* _TAREFA A_
Segundo o texto sobre o cansaço numa aula na UFSM, em que dia da semana e por volta de que horário a aula acontecia?
* _TAREFA B_
Prolongue o texto sobre o cansaço numa aula na UFSM a partir do ponto em que ele termina.

* _TRECHO CITADO_
+ + + +
CANSAÇO NOSSO DE CADA DIA
Estávamos numa aula na UFSM, em pleno mormaço do mês de dezembro em Santa Maria, quem conhece a cidade sabe do que estou falando.
A temperatura beirava os 40º brincando, sexta feira, próximo das 18hs. Recuperávamos aula após longo período de greve dos professores. Final de semestre. Todos cansados. Cansados não - extremamente cansados.
Um colega de turma, não lembro seu nome, levanta-se e pergunta respeitoso ao professor, naquela época professor ainda era respeitado, pergunta da possibilidade de encerrar a aula por ali mesmo e liberar-nos para irmos embora. Motivo: Todos estávamos exaustos, a semana havia sido puxada, provas e mais provas, trabalhos e mais trabalhos, o calorão não dava tréguas. Sexta feira. Motivos bons não faltavam.
+ + + +
* _ITENS FORNECIDOS_
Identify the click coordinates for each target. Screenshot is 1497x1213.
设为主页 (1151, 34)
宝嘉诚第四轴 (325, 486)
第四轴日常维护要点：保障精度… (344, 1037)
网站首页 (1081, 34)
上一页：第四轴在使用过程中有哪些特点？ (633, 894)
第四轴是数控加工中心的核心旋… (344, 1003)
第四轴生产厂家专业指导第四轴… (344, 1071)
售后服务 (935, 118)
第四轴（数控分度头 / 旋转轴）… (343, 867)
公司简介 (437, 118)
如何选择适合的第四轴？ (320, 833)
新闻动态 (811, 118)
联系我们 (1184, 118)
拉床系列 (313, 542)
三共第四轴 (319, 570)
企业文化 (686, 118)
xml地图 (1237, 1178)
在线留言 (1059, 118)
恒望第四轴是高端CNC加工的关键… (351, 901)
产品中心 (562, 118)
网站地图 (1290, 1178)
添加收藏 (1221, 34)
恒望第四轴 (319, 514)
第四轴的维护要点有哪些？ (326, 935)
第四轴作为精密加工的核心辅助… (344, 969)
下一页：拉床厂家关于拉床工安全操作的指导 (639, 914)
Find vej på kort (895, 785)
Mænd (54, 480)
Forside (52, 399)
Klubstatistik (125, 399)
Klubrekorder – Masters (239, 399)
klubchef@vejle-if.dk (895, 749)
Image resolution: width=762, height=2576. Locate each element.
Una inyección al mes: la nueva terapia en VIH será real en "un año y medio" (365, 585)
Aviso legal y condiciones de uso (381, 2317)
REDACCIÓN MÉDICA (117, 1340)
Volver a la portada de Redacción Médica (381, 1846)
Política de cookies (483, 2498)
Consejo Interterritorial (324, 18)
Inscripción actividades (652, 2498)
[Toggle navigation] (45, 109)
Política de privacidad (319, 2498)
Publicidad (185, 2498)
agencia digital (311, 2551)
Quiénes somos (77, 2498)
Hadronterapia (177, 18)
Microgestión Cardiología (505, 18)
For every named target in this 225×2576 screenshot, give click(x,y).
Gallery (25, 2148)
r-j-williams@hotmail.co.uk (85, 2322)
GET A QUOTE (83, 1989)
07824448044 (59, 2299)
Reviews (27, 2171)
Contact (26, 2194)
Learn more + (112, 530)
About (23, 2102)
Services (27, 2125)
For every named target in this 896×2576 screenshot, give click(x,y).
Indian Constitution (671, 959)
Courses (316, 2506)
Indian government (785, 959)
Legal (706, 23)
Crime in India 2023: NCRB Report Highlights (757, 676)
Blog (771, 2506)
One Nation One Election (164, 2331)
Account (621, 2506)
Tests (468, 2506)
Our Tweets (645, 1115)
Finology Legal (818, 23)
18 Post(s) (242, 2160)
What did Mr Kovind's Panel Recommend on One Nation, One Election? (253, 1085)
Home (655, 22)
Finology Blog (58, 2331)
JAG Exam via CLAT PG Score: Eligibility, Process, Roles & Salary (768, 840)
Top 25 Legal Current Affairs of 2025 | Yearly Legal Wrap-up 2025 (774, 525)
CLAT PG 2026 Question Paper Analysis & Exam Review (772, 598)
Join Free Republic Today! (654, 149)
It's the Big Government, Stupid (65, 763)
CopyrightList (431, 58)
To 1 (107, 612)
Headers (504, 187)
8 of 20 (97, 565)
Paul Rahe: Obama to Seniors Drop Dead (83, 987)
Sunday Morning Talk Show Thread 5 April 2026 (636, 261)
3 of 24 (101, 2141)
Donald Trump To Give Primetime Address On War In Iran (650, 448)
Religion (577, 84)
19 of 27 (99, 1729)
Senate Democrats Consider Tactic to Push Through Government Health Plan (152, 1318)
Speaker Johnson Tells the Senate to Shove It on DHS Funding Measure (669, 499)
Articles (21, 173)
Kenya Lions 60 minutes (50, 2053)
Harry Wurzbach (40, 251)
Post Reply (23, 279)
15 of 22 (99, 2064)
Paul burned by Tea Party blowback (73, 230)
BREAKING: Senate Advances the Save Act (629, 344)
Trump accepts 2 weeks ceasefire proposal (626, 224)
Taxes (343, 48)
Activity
+ + + +
* _RESPOSTA A_
Numa sexta-feira, próximo das 18 horas.

* _RESPOSTA B_
O professor olha para ele, com olhar de professor que é respeitado, e responde:
- Vocês estão cansados? Estão cansados! Escutem o que vou lhes dizer:
Daqui pra frente aprendam a viverem cansados, acabou a infância, acabou a boa vida, aprendam a viverem cansados.
Esqueci o nome do professor, mas nunca esqueci suas palavras.
A pressa do dia a dia tornou-nos indivíduos com cansaço permanente, todos somos portadores de cansaço crônico. Somos o moderno homo sapiens cansatus.
Acordamos cansados, iniciamos a semana cansados, voltamos de nossas férias cansados. Sabem por quê? As fontes do cansaço nos acompanham sempre, dia e noite, sete dias por semana. Estão como que aderidos aos nossos genes.
Nunca desligamos. Aprendemos a viver como se o mundo estivesse sempre pronto a nos dar uma rasteira. Nem sempre ele quer nos derrubar.
Sempre em prontidão, somos os novos suricatos do Kalahari vivendo nas cidades. Sempre a espreita do inimigo, vigiando ao redor, prontos para atacar ou bater em retirada quando a ameaça se tornar realidade, seja ele real ou imaginária, próximo ou distante. Se alguém buzina na rua já nos preparamos para o ataque.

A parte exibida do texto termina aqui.